Within the listing below, how many lines hold the string "This"? Only the number is wanted.
== DATA SUPPLIED ==
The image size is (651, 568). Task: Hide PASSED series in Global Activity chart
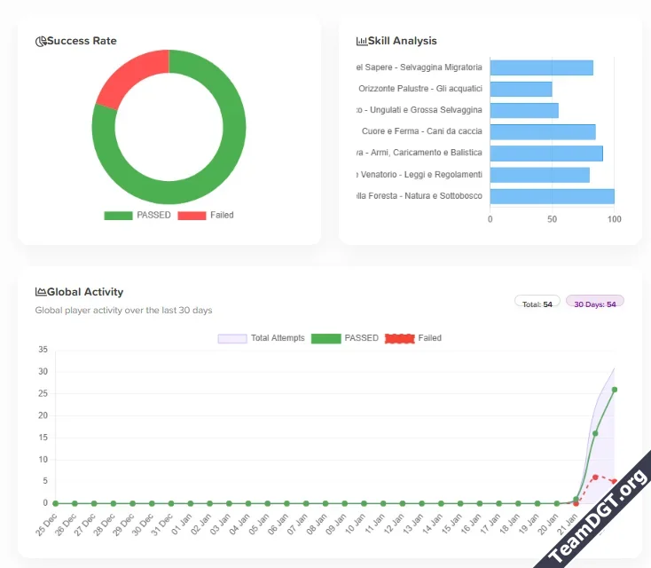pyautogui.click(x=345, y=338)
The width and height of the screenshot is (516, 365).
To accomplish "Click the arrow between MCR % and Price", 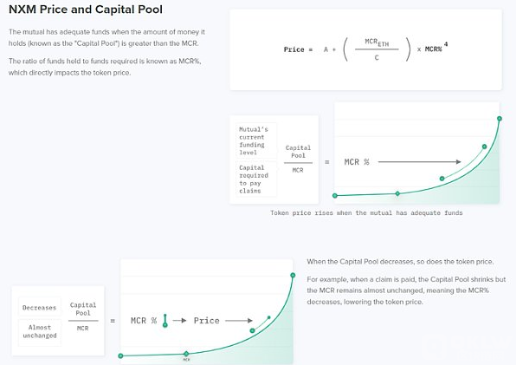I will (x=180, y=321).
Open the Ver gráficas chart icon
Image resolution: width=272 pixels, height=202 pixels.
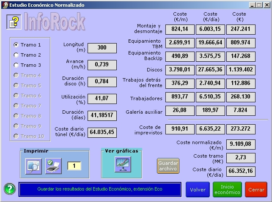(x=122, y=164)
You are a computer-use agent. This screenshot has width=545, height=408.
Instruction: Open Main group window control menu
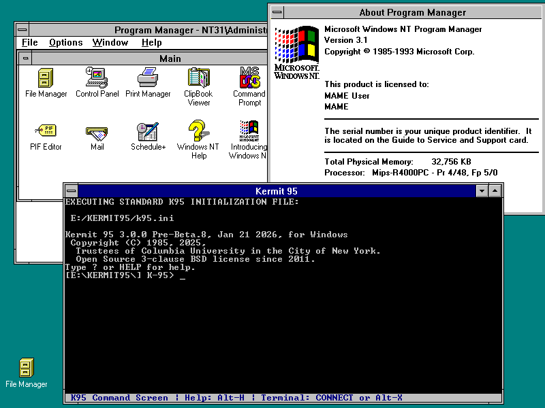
===
== DATA SUPPLIED ==
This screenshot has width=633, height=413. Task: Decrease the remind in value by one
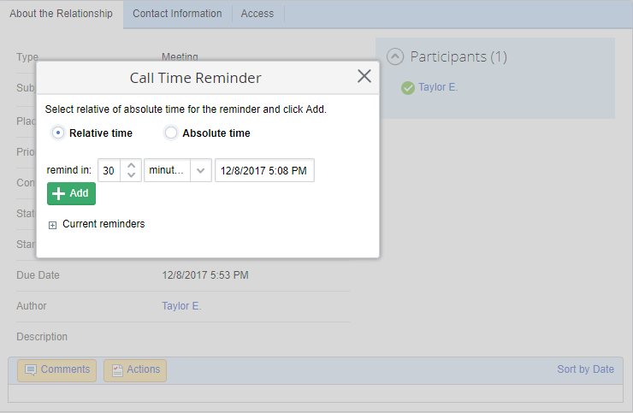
===
== DATA SUPPLIED ==
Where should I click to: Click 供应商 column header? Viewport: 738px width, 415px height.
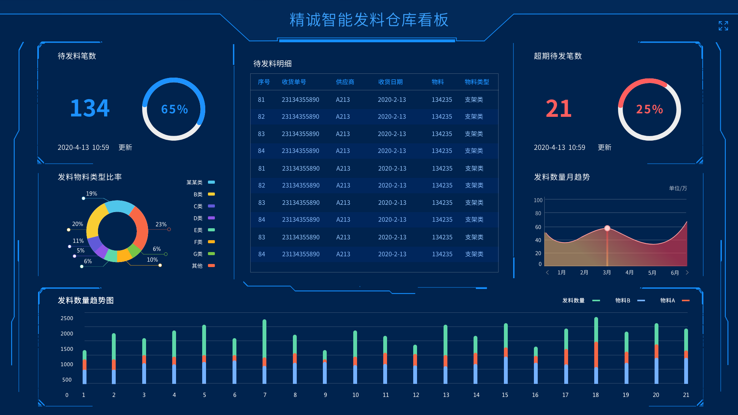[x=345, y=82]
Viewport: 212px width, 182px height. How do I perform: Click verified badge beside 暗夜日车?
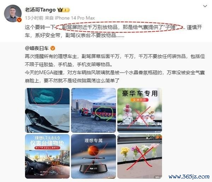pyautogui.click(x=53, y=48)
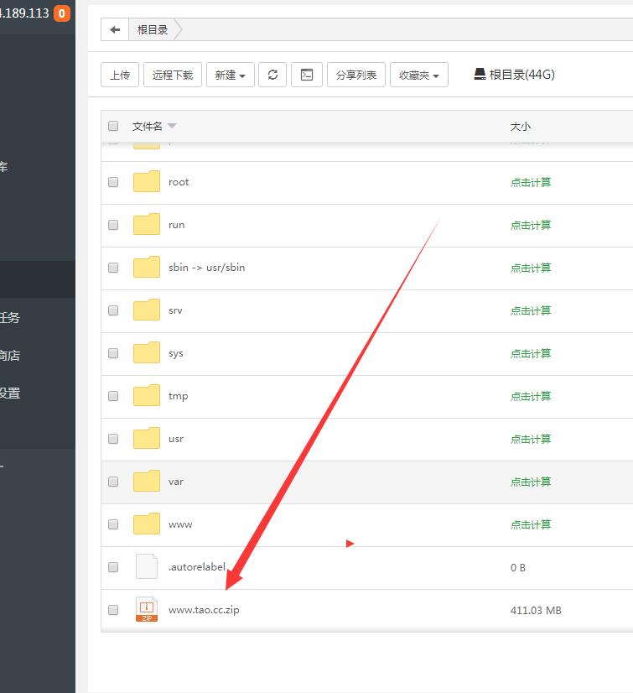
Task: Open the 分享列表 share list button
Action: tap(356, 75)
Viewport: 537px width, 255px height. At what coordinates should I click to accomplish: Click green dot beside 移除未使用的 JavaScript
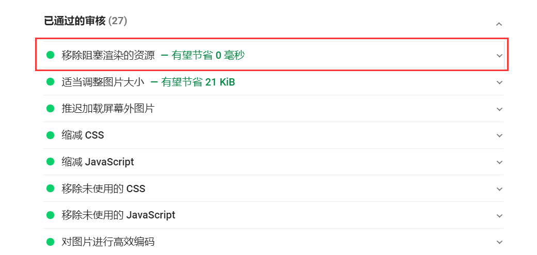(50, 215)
===
▶ _SOLUTION BELOW_
2